Pride is a master sin and all of us struggle with it, pride gets us a thousand ways. Pride attacks one through conceit, the other through rivalry or through envy, or through jealousy.

How do you cultivate humility? How do you fight against pride?

One, reflect on the wonder of the cross. Gospel humility only comes at the foot of the cross. If you’re not amazed by that wonder, amazed by the wonder of His love, amazed by the wonder of His grace, you will not be able to combat pride in your life. Staying by the cross is the greatest weapon that the Christian has against pride.

Second, use the means of grace. If you want to slay pride and grow in humility, use the means of grace. Recognize that God’s word, the sacraments, and prayers are altogether designed to kill pride. When we come and we hear God’s word read, we’re being reminded, ‘Oh, yeah…I’m supposed to live life according to the way that God said, not the way I want to do it.”

When you come to the church on the Lord’s Day to worship God, remember that one of the things that will be happening is you are drinking in the means of grace: word and sacrament and prayer. Pride will be being slain, and you will be being reinforced for the fight against pride all week long.

Third, study God. Jim Packer taught us many years ago that the secret to soul-satisfying Bible study is not asking first the question, ‘What does this passage mean for me in my daily life?’ but asking first the question, ‘What does this passage teach me about my God?’ because that puts everything else in perspective. The Bible is fundamentally about God, and when I study God, I don’t look so great.

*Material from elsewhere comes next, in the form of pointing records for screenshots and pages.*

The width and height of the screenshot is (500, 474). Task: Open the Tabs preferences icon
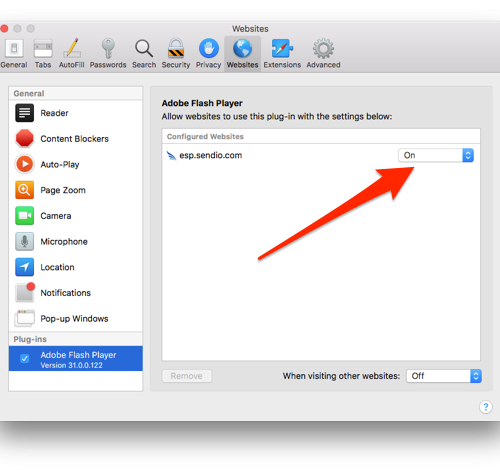(x=43, y=53)
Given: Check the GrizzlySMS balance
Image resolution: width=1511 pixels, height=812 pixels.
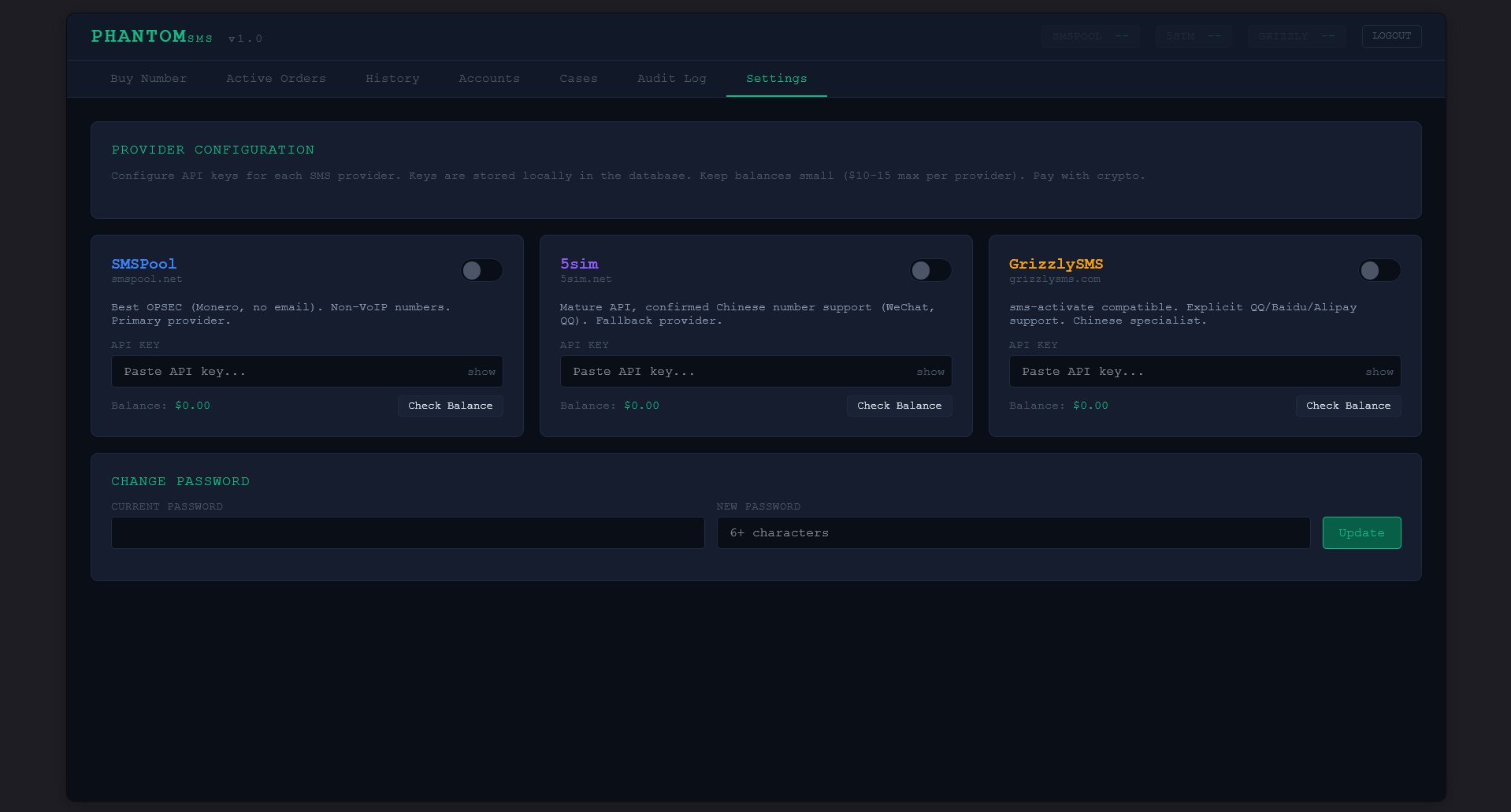Looking at the screenshot, I should (1348, 406).
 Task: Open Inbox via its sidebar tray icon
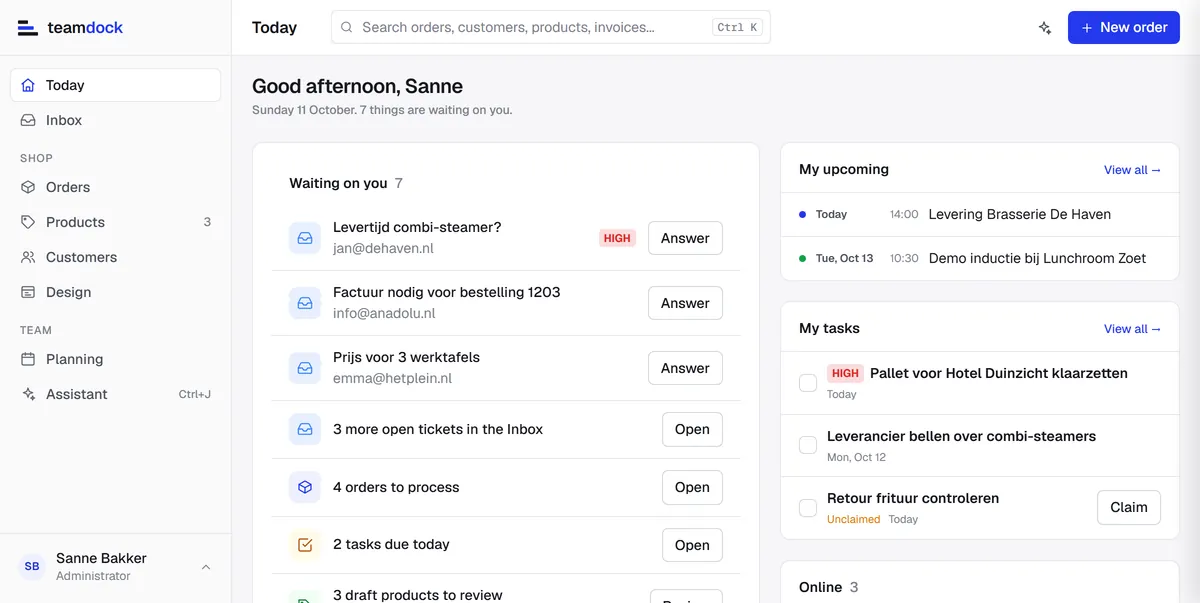tap(28, 120)
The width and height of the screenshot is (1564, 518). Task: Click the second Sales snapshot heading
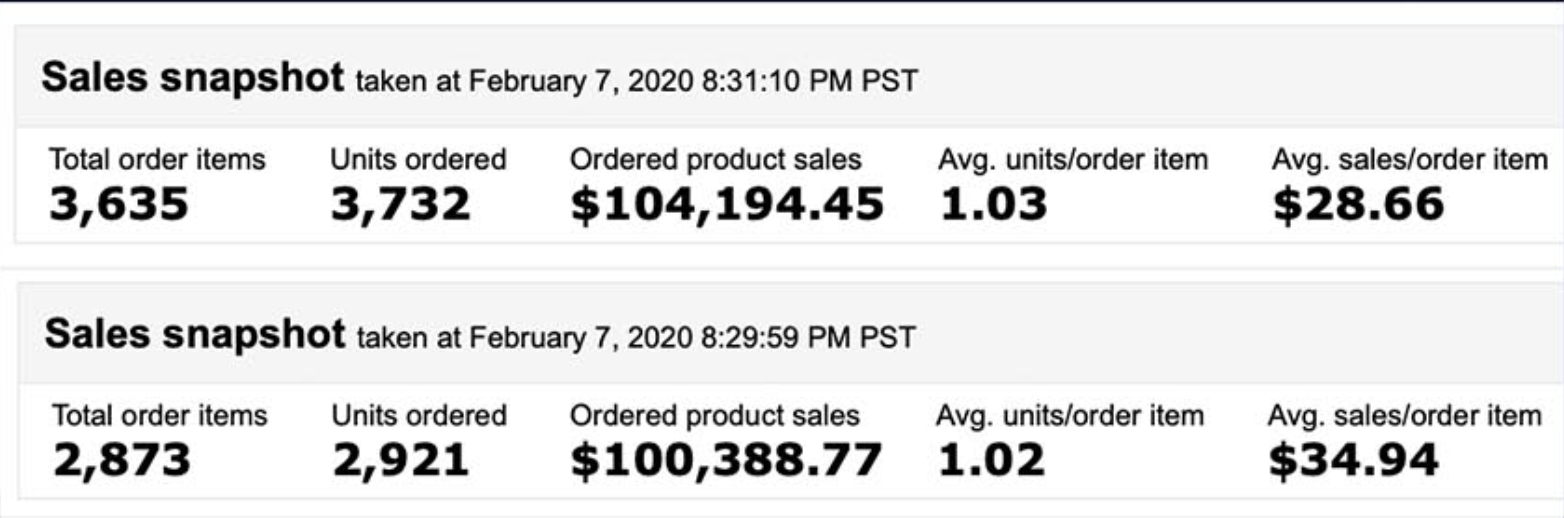[x=194, y=334]
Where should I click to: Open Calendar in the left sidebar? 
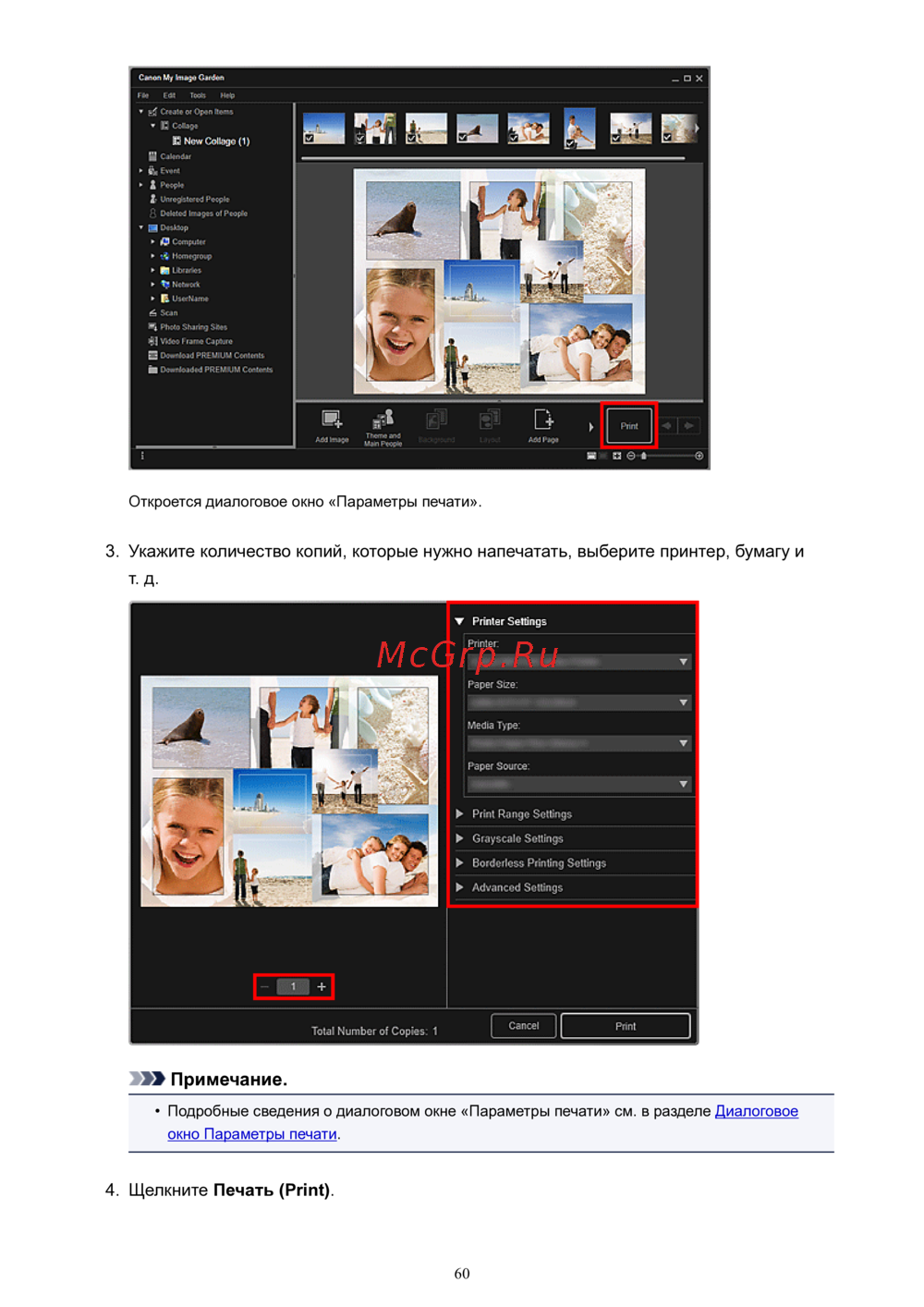[175, 156]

Fourth, study grace. How can you be prideful if you believe in grace? Grace says you’re a sinner, you need help.

Fifth, study sin. Especially your own sin. Not the sins of others. Study sin. In the end this is not depressing, but leads to joy, humility, and delight in God’s grace. But it hurts along the way.

Sixth, identify graces in others. Do you celebrate humility when you see it in others? Do you look around you and see examples of humility and service and rejoice in them? And then say, ‘Lord, I want to be like that. I want to be like people like that.’

Seventh, encourage and serve others daily. Not only identify graces in others, but encourage and serve others every day.

Eighth, (this is really hard) invite and pursue and welcome correction. I hate to repent. C.S. Lewis once said, “Humility is actually quite a cheerful thing, once you get past the initial shock.” And that is exactly how I feel about repentance. It is hard, because in repentance I have to see what I really am, and I don’t like to see that. I like to think of myself as a nicer person than that.

Lastly, every day, deliberately acknowledge your dependence on and need for God. Acknowledge when you get up in the morning that you need God for every step that you’re going to take; that any success that you’re going to have during the day, comes from Him and is because of Him, and is not because of your own innate ability.

Martyn Lloyd-Jones says, “Most of our unhappiness in life is because we listen to ourselves, rather than talk to ourselves.” He means that we sit around and we grumble and we murmur. We listen to ourselves grumble and murmur instead of saying, “Self, God will take care of you. Self, cast your cares upon the Lord, and He will care for you. Self, God is in control.” Instead of preaching to ourselves, we listen to ourselves. Do you get up in the morning and preach to yourself, “Today I am going to believe in the sovereign care of God”? And, having announced that, can you be proud about that? Not unless you’re deluded.

We need every weapon we can find against pride, because the joy and unity that God intends us to experience is inseparably connected to humility. And our witness to the world is inseparably connected to our humility.